Tracking in VR: what is it, what is it necessary for and what variants are there?
Keeping track of motion in the physical world is a crucial part of any VR system. Tracking was one of the largest obstacles to bringing VR headsets into consumer electronics, and it will remain a major challenge due to our desire to expand and improve VR experiences. Highly accurate tracking methods have been mostly enabled by commodity hardware components, such as inertial measurement units (IMUs) and cameras, that have plummeted in size and cost due to the smartphone industry. Three categories of tracking may appear in VR systems, based on what is being tracked:
1. The user’s sense organs:
If a display is attached to a sense organ, and it should be perceived as in VR as being attached to the surrounding world, then the position and orientation of the organ needs to be tracked. The inverse of the tracked transformation is applied to the stimulus to correctly “undo” these DOFs. Most of the focus is on head tracking, which is sufficient for visual and aural components of VR; however, the visual system may further require eye tracking if the rendering and display technology requires compensating for the eye movements.
DOF = Degrees of Freedom
2. The user’s other body parts:
If the user would like to see a compelling representation of his body in the virtual world, then its motion should be tracked so that it can be reproduced in the matched zone. Perhaps facial expressions or hand gestures are needed for interaction. Although perfect matching is ideal for tracking sense organs, it is not required for tracking other body parts. Small movements in the real world could convert into larger virtual world motions so that the user exerts less energy. In the limiting case, the user could simply press a button to change the body configuration. For example, she might grasp an object in her virtual hand by a single click.
3. The rest of the environment:
In the real world that surrounds the user, physical objects may be tracked. For objects that exist in the physical world but not the virtual world, the system might alert the user to their presence for safety reasons. Imagine that the user is about to hit a wall, or trip over a toddler. In some VR applications, the tracked physical objects may be matched in VR so that the user receives touch feedback while interacting with them. In other applications, such as telepresence, a large part of the physical world could be “brought into” the virtual world through live capture.

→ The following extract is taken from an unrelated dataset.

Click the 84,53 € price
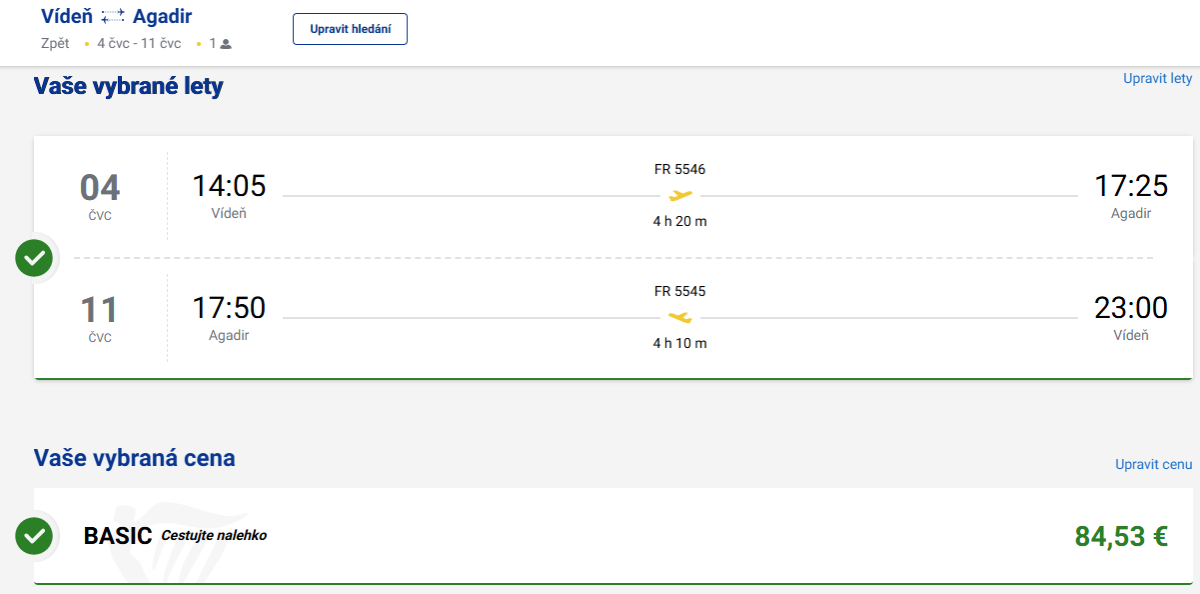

There are also two tracking variants to determine your position in space:
External VR tracking:
With external tracking, in addition to VR glasses and a PC, additional devices are set up that “observe” movements in the tracking area. The base stations of the Valve Index can be mounted on the wall or on stands, for example. This system is known as SteamVR tracking (formerly Lighthouse) and was developed by Steam operator Valve.
Base stations send a dense infrared laser beam network into the room at intervals of milliseconds. These class 1 lasers are safe for humans. The infrared rays hit photo resistors on the VR glasses and the motion controllers. Based on the time difference between the laser beams hitting the sensors, the computer determines the exact position of the VR glasses and VR controller, as well as the movements.
The biggest disadvantage of this tracking system is the relatively complex installation: You have to attach the boxes to certain points in the room and supply them with power individually.
Internal VR tracking:
With this variant, the tracking is built directly into the VR glasses. External devices are not necessary. With Oculus Quest 2, for example, tracking takes place via cameras in the VR glasses, which track the position and movements of the user relative to the environment.
The greatest advantages of internal tracking are ease of use and high mobility: Oculus Quest 2, for example, can be used in any room and — if the lighting conditions are right — even outside.
On the other hand, depending on the system, tracking interruptions can occur if the controller is moved outside the camera’s field of view for example behind the back or if it is very light or too dark.